KEYWORDS: SPEECHES * UNIVERSITY * FREEDOM * AUTONOMY * ECONOMIC AND SOCIAL DEVELOPMENT

Venimos esta noche a clausurar un nuevo ciclo académico de la Universidad de Costa Rica. Y oportunidades como ésta en que estudiantes, egresados, padres de familia, profesores y autoridades, nos congregamos en un ambiente diáfano de alegría y esperanzas, de triunfos y promesas, son oportunidades propicias como la que más para que quienes nos hallamos al frente de la institución hagamos un alto en el camino e invitemos a los demás a hacerlo, para recordar los valores fundamentales en que ella se asienta y reflexionar sobre si están siendo cumplidos a integridad o no. La rutina, los deberes acongojantes de todos los días y todas las horas, nos ocupan tanto el ánimo, que a veces nos falta el tiempo para intentar un examen de conciencia, o para otear, con amoroso cuidado, el horizonte hacia el que nos dirigimos.

Es la nuestra una Universidad que no llega siquiera a quinceañera. Tan tierna, tan sin moldes definitivos es, que casi parece atrevida presunción reconocerla con el mismo nombre de instituciones europeas seis o siete veces centenarias, cubiertas por el prestigio que les ha dado la participación en tantas y tantas aventuras del espíritu y de la historia, y por la densa tradición cuajada alrededor de ellas.
* * *
__TAREAS DEL EJERCICIO__.
A. Resume el discurso en dos oraciones.
B. Contesta estas preguntas sobre el discurso:
(i) ¿Qué se viene a clausurar esa noche?
(ii) ¿Quiénes se congregan en la ocasión?
(iii) ¿Cómo se describe la antigüedad de las instituciones europeas con las que se compara la Universidad?
Los registros no hacen falta para trabajar con el discurso.
* * *
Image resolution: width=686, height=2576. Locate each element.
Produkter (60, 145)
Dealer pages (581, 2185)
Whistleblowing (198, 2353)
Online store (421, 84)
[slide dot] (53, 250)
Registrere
* * *
__LISTA DE RESPUESTAS__.
A. Al clausurar un nuevo ciclo académico de la Universidad de Costa Rica, quien habla ve en esa reunión una oportunidad propicia para detenerse, recordar los valores fundamentales de la institución y reflexionar sobre si se cumplen, ya que la rutina diaria deja poco tiempo para ese examen de conciencia. Señala también que la Universidad no llega siquiera a los quince años y es tan joven que casi parece presunción darle el mismo nombre que a instituciones europeas seis o siete veces centenarias.

B.
(i) Un nuevo ciclo académico de la Universidad de Costa Rica.
(ii) Estudiantes, egresados, padres de familia, profesores y autoridades.
(iii) Como «seis o siete veces centenarias».